Prices are going down after breaking the $100 level due to fears of a decrease in the demand for crude oil due to the increasing strength of the dollar at the global level. At the same time, the market is collapsing due to widespread impact in metal and gold and silver. The government has also started tightening the import and export of gold and silver. In order to control the increasing smuggling of gold and silver, efforts have been made to tackle the illegal business by including import-export in the control list. Henceforth government approval has been made mandatory for import and export of gold and silver. The new rule has been implemented from 12th July. As a result of which there has been a significant decline in the gold-silver market. Gold prices fell to Rs. per 10 grams. 50700 and silver prices per kg Rs. It has come to a low level around 56000. Along with China, the increasing number of corona cases in the US and the UK also affected the base metal, especially the copper market, which is at its lowest level in the last 20 years. There has been a decrease of 21 percent in the last one month. At the same time aluminum and Aryan market is also going towards decrease.
Meanwhile, the government is getting a good response from the country by giving the green light to do the import-export business with some countries in rupees due to dollar. The government has undertaken an exercise to change the foreign trade policy to conduct trade with the banned countries Russia, Iran and Sri Lanka in rupees. Which is to be announced next September. The government is also emphasizing to increase trade with banned countries like Russia and Iran. In this regard, there has been a widespread demand that the exchange of incentive funds received by the exporters should also be done in rupees. However, it is stated that government approval is necessary for doing foreign business in rupees.
On the other hand, due to rainy conditions in the state, the agricultural markets are very sluggish due to lack of goods receipts.
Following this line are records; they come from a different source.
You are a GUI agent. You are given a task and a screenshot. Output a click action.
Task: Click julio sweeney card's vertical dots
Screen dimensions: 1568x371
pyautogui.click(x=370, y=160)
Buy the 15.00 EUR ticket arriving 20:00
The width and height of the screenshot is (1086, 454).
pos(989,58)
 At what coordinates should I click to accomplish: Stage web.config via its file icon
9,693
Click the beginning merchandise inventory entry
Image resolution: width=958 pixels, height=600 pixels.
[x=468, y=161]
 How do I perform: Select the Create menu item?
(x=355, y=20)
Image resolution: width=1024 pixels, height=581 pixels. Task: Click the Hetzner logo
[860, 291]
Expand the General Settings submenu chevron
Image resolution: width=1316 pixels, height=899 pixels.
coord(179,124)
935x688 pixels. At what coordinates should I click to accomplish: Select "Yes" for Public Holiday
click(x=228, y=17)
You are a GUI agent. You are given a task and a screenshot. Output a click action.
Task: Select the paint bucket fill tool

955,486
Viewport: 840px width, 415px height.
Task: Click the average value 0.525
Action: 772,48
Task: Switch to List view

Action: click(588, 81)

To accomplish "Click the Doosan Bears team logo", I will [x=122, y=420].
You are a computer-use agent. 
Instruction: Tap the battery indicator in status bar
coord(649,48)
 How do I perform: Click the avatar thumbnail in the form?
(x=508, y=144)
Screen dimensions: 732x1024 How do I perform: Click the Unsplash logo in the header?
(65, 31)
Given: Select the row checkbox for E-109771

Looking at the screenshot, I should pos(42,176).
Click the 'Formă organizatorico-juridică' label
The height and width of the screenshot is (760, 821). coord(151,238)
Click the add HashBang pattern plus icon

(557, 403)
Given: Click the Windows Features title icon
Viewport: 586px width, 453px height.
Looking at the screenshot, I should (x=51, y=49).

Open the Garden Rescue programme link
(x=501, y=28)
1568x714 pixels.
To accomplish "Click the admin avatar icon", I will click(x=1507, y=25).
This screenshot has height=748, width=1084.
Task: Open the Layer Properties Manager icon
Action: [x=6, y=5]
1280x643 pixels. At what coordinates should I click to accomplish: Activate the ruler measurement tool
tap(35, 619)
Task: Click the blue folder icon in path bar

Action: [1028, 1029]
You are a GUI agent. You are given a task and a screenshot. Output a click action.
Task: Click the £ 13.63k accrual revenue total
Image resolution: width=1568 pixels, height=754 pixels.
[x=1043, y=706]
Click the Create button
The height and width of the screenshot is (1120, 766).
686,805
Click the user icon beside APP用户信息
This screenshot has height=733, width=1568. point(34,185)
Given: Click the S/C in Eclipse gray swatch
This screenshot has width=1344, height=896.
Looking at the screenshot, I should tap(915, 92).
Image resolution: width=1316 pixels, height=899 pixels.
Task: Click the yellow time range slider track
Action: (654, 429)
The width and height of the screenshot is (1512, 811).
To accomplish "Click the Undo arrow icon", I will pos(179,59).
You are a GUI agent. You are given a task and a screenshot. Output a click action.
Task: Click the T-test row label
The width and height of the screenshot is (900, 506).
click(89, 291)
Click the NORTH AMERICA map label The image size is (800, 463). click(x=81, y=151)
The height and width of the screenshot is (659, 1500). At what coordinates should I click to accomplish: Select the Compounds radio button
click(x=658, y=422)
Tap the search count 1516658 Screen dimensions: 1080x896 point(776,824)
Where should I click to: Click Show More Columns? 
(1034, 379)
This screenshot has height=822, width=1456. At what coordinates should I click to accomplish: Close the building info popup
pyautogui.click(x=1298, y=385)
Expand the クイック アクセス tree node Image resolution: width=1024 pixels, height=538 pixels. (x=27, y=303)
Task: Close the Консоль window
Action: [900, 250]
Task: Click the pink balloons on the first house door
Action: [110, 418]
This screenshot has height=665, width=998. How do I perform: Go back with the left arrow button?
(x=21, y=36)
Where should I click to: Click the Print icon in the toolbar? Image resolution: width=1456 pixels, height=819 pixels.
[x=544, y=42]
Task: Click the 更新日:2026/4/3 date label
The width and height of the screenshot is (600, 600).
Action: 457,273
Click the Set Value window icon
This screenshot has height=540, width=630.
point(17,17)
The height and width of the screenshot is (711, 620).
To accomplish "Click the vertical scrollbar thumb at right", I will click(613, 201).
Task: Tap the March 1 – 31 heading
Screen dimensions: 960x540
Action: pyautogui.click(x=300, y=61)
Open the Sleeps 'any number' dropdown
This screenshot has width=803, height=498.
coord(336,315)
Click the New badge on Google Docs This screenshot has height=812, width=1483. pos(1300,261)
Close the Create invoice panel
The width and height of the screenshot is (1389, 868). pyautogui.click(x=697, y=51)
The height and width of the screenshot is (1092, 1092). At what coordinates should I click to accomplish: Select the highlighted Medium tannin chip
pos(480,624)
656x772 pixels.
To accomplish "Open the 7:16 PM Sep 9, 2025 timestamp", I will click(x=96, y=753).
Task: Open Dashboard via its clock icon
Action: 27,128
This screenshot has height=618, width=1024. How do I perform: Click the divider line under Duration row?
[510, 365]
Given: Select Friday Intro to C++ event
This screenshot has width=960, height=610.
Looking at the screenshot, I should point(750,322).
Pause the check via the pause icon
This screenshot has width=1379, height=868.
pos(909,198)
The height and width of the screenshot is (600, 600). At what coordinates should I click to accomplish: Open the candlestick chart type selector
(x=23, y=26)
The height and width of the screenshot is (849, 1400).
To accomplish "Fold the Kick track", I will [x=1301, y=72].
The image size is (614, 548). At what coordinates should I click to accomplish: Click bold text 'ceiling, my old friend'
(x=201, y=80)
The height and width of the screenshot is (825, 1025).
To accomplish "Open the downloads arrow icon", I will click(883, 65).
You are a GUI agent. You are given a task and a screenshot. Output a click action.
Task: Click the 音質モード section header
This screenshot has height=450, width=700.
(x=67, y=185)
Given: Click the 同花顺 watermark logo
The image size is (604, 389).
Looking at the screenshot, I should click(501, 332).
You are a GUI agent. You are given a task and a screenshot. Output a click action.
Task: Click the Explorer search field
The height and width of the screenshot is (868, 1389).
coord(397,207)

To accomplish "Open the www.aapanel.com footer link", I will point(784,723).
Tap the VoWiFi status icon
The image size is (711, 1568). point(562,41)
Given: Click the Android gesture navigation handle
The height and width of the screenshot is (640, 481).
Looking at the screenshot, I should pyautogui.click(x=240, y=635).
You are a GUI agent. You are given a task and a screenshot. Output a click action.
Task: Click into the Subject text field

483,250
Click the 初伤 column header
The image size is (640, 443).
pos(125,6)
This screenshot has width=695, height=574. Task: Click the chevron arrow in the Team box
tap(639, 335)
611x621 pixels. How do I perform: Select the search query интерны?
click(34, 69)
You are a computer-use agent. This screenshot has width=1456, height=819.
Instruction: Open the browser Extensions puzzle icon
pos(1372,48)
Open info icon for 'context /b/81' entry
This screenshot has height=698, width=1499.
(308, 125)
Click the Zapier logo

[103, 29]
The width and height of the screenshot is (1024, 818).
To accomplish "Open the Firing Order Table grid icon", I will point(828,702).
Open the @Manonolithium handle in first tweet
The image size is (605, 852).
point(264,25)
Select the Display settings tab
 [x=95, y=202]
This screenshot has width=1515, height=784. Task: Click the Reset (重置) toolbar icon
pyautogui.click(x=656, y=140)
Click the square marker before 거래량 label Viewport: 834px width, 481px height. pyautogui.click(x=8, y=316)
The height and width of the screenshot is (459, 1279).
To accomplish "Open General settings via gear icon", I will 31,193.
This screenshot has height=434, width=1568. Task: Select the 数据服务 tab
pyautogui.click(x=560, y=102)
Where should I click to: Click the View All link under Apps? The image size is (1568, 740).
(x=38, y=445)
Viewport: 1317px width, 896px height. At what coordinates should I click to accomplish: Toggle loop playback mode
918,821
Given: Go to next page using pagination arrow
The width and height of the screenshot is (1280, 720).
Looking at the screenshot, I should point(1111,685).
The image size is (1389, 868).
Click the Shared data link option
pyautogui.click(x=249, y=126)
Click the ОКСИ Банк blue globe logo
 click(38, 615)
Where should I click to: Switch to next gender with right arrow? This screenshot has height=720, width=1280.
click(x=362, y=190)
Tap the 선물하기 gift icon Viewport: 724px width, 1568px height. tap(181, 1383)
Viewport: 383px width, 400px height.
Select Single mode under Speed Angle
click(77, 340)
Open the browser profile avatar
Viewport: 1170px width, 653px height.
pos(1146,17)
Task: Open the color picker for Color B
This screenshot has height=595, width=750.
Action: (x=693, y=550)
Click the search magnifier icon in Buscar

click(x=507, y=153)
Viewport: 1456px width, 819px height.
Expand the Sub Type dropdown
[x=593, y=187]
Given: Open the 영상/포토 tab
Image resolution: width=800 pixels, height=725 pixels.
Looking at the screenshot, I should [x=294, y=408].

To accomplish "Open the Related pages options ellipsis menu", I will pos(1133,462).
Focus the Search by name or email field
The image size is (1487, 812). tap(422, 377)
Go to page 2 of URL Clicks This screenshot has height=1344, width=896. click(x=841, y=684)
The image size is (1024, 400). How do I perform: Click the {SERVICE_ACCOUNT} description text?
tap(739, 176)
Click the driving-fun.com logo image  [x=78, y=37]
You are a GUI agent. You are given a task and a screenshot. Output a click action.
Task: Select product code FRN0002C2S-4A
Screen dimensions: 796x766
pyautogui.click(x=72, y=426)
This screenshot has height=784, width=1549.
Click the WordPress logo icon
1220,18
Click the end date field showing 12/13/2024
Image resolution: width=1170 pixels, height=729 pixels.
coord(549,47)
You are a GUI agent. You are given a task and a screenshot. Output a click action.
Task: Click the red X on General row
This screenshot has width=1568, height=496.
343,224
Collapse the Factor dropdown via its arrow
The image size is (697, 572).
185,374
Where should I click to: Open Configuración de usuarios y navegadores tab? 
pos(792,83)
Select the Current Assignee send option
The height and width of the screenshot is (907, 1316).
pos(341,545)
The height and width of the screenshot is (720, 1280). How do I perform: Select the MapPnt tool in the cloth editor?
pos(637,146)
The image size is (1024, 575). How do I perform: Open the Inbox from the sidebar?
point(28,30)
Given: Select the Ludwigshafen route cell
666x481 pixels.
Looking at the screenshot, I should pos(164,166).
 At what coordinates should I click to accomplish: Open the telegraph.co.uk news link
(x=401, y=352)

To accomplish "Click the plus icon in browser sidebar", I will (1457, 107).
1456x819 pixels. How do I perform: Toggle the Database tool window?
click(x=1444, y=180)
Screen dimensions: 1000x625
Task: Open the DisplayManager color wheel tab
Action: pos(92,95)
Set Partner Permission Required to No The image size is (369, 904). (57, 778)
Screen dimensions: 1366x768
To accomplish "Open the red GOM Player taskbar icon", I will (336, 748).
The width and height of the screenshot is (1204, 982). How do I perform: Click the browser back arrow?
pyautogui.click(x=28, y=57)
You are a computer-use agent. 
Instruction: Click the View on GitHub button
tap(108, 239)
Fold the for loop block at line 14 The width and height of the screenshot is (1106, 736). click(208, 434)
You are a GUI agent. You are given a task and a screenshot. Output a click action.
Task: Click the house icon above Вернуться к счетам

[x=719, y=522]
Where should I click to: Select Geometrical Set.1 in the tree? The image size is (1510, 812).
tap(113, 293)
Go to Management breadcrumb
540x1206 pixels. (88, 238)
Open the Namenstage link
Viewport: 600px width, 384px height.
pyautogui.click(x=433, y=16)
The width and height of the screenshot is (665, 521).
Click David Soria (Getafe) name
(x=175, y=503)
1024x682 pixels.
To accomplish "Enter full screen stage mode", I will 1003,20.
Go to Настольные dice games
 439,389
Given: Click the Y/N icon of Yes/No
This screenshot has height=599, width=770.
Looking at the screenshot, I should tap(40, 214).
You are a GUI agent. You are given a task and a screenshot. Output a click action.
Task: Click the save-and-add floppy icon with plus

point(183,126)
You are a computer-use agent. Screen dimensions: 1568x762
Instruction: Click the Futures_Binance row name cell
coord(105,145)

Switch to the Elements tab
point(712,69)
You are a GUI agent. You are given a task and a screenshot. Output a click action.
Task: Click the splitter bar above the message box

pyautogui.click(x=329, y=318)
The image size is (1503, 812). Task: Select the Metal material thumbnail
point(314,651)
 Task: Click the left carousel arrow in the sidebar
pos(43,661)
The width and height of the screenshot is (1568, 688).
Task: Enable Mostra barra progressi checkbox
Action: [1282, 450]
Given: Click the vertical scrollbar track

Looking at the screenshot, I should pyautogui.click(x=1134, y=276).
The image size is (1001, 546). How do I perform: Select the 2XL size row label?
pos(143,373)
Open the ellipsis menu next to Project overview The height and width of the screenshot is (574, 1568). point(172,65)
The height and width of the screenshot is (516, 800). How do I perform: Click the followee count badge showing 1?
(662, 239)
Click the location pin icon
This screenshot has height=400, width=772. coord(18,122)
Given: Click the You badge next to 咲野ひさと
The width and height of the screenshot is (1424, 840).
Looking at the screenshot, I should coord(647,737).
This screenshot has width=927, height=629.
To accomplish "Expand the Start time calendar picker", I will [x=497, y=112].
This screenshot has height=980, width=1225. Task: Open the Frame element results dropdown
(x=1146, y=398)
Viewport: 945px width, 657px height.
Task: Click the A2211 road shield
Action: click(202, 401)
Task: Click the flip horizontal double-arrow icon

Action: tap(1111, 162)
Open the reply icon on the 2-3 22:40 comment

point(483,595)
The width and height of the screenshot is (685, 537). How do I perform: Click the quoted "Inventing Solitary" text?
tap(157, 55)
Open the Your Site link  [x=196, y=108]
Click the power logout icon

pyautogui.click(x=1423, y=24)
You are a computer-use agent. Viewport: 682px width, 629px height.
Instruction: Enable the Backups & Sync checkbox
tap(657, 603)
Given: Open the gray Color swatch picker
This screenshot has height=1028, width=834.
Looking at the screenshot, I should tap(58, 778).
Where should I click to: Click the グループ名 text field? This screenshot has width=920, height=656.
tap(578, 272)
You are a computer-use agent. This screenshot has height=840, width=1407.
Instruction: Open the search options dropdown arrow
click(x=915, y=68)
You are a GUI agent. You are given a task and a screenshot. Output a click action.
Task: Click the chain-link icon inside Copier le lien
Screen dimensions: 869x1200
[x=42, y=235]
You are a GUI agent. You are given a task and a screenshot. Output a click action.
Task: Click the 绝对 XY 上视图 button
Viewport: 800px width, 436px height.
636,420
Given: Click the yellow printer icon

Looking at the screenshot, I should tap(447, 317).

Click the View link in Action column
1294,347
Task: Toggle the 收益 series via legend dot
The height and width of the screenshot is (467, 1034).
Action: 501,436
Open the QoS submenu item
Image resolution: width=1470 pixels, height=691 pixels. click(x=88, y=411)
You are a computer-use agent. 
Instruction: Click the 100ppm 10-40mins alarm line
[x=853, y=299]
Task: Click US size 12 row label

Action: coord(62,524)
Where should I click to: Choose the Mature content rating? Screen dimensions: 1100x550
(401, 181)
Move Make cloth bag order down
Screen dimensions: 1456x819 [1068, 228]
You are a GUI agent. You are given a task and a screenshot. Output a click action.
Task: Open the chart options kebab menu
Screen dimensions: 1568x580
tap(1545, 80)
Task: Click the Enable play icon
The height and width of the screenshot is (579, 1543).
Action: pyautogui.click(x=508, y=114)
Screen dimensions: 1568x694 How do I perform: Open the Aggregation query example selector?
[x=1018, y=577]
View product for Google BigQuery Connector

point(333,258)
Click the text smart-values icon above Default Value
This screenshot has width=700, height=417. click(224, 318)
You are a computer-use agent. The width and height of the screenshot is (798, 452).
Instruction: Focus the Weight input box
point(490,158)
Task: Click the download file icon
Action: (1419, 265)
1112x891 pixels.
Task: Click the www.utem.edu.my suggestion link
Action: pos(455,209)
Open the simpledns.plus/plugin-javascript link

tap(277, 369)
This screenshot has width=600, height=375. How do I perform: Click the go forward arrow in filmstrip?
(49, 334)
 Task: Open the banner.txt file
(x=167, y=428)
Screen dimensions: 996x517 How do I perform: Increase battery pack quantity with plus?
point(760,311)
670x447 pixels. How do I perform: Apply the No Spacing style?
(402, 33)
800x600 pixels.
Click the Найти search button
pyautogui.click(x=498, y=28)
However, in the last week, the prices of good goods have been at the level of Rs 4,000 to 4,200 per maund, which has increased by Rs 100 to Rs 150 in the current market as foreign and domestic demand of cumin has opened. While the cumin seeds are also worth Rs. It has been at a high level around 226. Average prices are in the range of 1900 to 2200 against revenues of 800 to 1000 bags in fennel. In fennel, this year’s take-up has also been limited due to high prices against a low crop. However, the market is holding up due to the uptake of exporters. The season is now over in Isabgol. The average trade of two to two and a half thousand sacks of Isabgol has been in the range of 2950 to 3050. However, the market remains at a high level as foreign borrowing continues. Since the prices of cumin seeds are at a high level this year, cumin seeds continue to be the best choice of farmers for planting after Diwali. Along with cumin seeds, coriander has also seen a boom in the market due to festival demand. However, there is a discussion among traders that the impact of boom and bust in coriander is time-dependent as the crops are good in other coriander producing countries Russia and Singapore and the crops are expected to come in the market next September-October.